他一邊翻動着簡易烤架上串着的野兔,一邊時不時向四周掃兩眼,越看,心中的狐疑越重。
如此又過了半炷香的時間左右,張大川的眉頭徹底擰成了一個本命“川”字。
他忍不住朝玉藻幽等人問道:
“師父、師妹,蒼前輩,你們有沒有發現,這山嶺下的灰霧,越來越濃了?甚至,我現在根本看不到遠處的景緻了,僅僅能看到這道山嶺的半山腰處。”
帝山,乃是一座巨大的山脈,範圍綿延上萬裏。
在這道山脈的區域内,山嶺峰巒高低錯落,張大川他們此刻所在的,隻是帝山外圍區域一座很普通的小嶺。
方才選擇此地紮營露宿時,嶺上四周的視野還非常開闊,也不見什麽霧氣。
隻在遠處幾道山谷溝壑之中,隐約有薄霧彌漫,看起來仙氣飄飄,雲遮霧缭,遠遠望去,如同一幅出自名家之手的山水畫,頗有些幽靜深遠的意境。
然而,此刻這小山嶺的四周,已然是被濃霧遮擋,白茫茫,灰蒙蒙,仿佛與世隔絕。
聽見張大川的提醒,埋頭往篝火中堆柴的玉藻幽擡起腦袋,朝四周看了看,下意識道:
“很正常吧?”
張大川眼角微眯,滿是深意地看着玉藻幽,強調道:
“正常麽?師妹,你不覺得這霧太濃了些麽,我現在連山腳下都已經‘看、不、清’了。”
玉藻幽撓了撓頭,道:
“是很正常啊。大山裏面,天黑和天亮之時,經常都會有霧氣升起的。這麽濃的霧,師兄你看不清遠處事物,不是很正……”
話說到一半,玉藻幽猛然驚醒。
不對!
張大哥可是剛剛晉升到先天金丹境初期的大能力者,尋常的霧氣,哪怕再濃,就算是徹底化作了一汪海水将此地淹沒,也不可能遮擋住張大哥的視線啊!
更何況還有張大哥還有那金丹境的神識呢?
就算不用眼睛看,有那強大的神識傍身,等閑之物,也不可能逃得過張大哥的感應才對。
帶着這種充滿了反向差别的疑惑,玉藻幽立刻散開神識,主動向着四周那不斷彙聚的霧氣中探了過去。

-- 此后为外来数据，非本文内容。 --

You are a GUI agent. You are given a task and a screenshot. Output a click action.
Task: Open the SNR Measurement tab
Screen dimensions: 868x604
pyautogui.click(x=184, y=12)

半秒後,當她的神識與那濃霧接觸之時,小狐女頓時驚叫了聲:
“呀!!”
“這霧……這霧有問題,它竟然能影響到我的神識,阻礙我的神識向霧氣裏面深入。”
旁邊,張大川的表情早已變得格外嚴肅。
他也是前不久才察覺到這一點。
能夠阻擋和影響神識探測的濃霧,這東西絕對非比尋常。
按理來說,張大川身爲金丹境修士,強大的神識對于危險的感知通常極其敏銳,但四周這不斷聚起的濃霧,他卻什麽都探查不出來,這顯然極不正常。
伴随着玉藻幽的驚呼聲響起,另一側的玉漣燼臉色也無比凝重。
他仔細盯着四周那些逐漸升騰而起的濃霧,片刻後,像是想到了什麽,駭然道:
“我們……恐怕是……不小心走到了傳說中的那片禁地。”
禁地?
張大川、玉藻幽都齊齊側頭望去,有些驚訝。
來自嘯月城的使者蒼牙,則是略微皺起眉毛,反問道:
“玉兄所言,可是那所謂的‘迷失之地’?”
玉漣燼點了點頭:
“正是。”
“傳說中,在白天與黑夜交替之際,藏着魔鬼的霧會從地底湧出,它們到哪裏,哪裏的生靈就會迷失自我,形神俱滅。”
聞言,張大川不由納罕:
“師父,你的意思是這‘迷失之地’的位置并不固定,可能會随機出現在任何地方?那豈不是得人人自危,不知道什麽時候就被這魔鬼霧給吞噬了?”